WHAT YOU ARE ASKED TO DO: Rewrite the lines of every entry below as a Markdown table with the columns Row and Entry Line, skipping blank lines. Leave the pictures out of the table.

Entries on where items appear:
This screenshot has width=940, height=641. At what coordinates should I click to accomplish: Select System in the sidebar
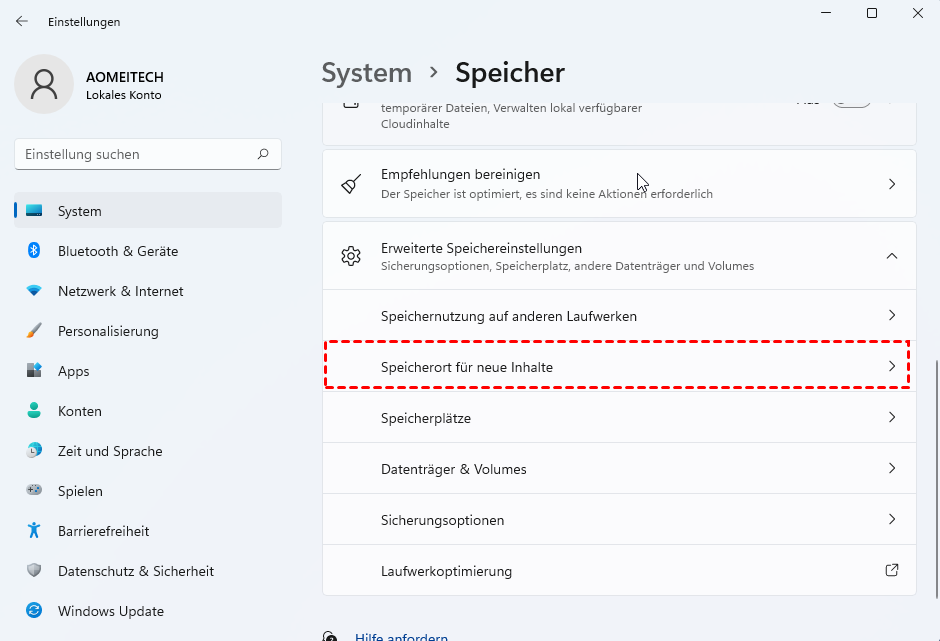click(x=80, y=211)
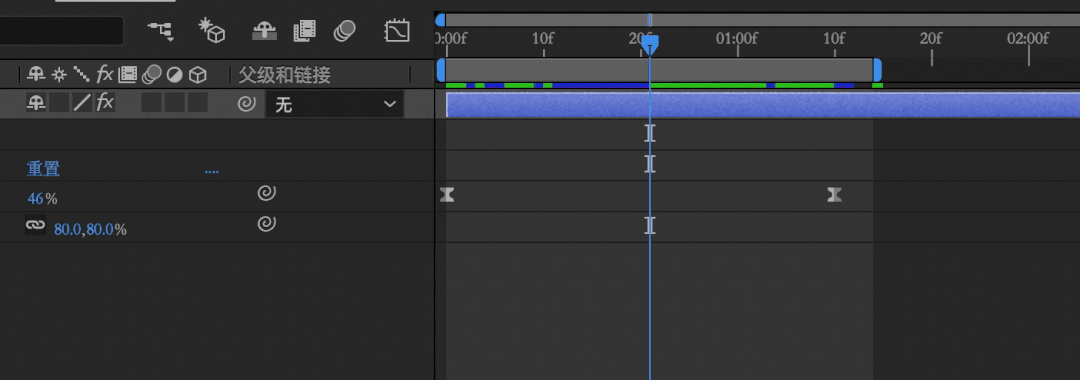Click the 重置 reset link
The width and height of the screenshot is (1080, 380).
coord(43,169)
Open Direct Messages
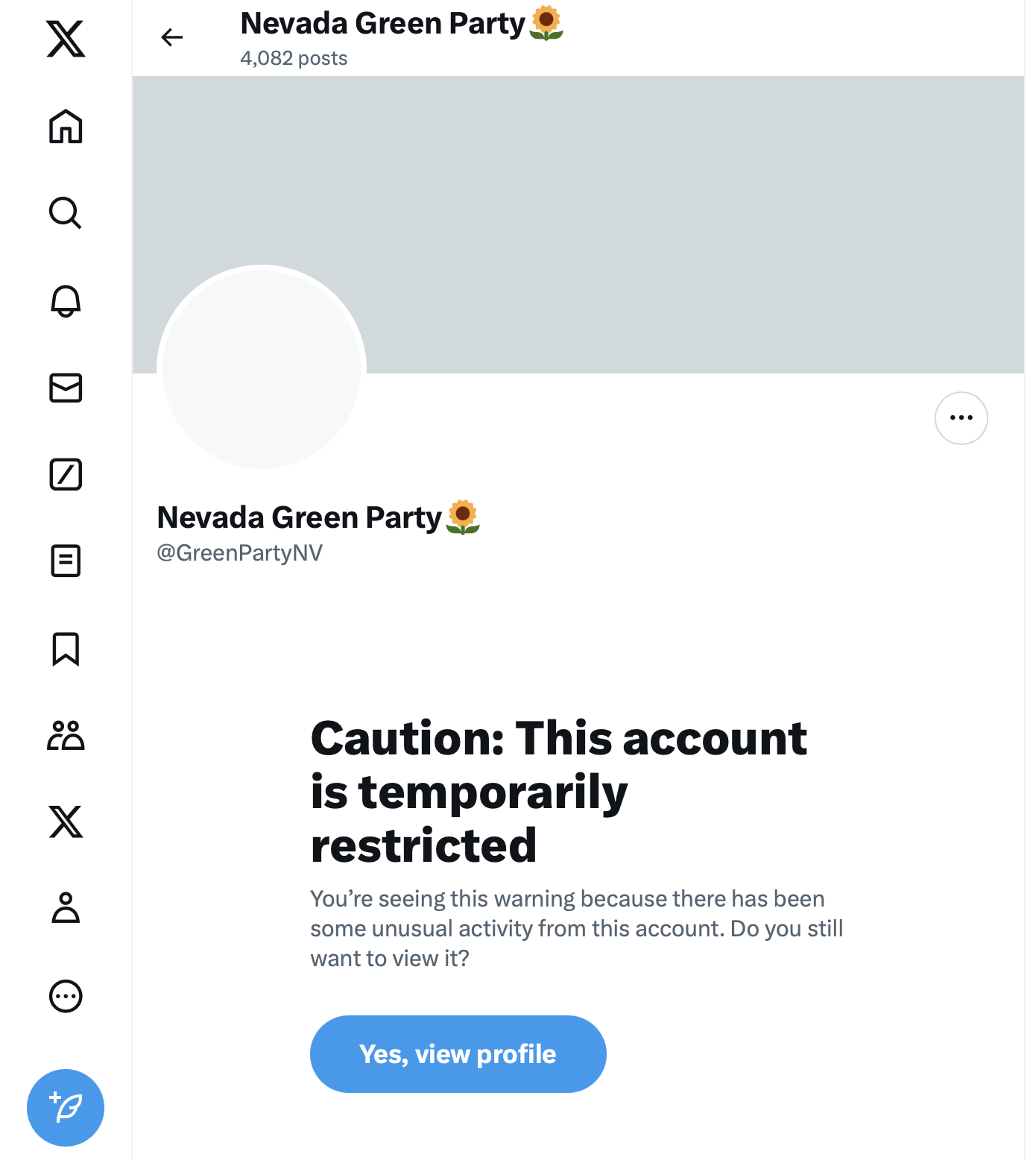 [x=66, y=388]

EXPECTED ANSWER:
| Row | Entry Line |
|---|---|
| 1 | This screenshot has width=940, height=641. At what coordinates should I click to accomplish: Select System in the sidebar |
| 2 | click(x=80, y=211) |
| 3 | Click the 重置 reset link |
| 4 | The width and height of the screenshot is (1080, 380). |
| 5 | coord(43,169) |
| 6 | Open Direct Messages |
| 7 |  [x=66, y=388] |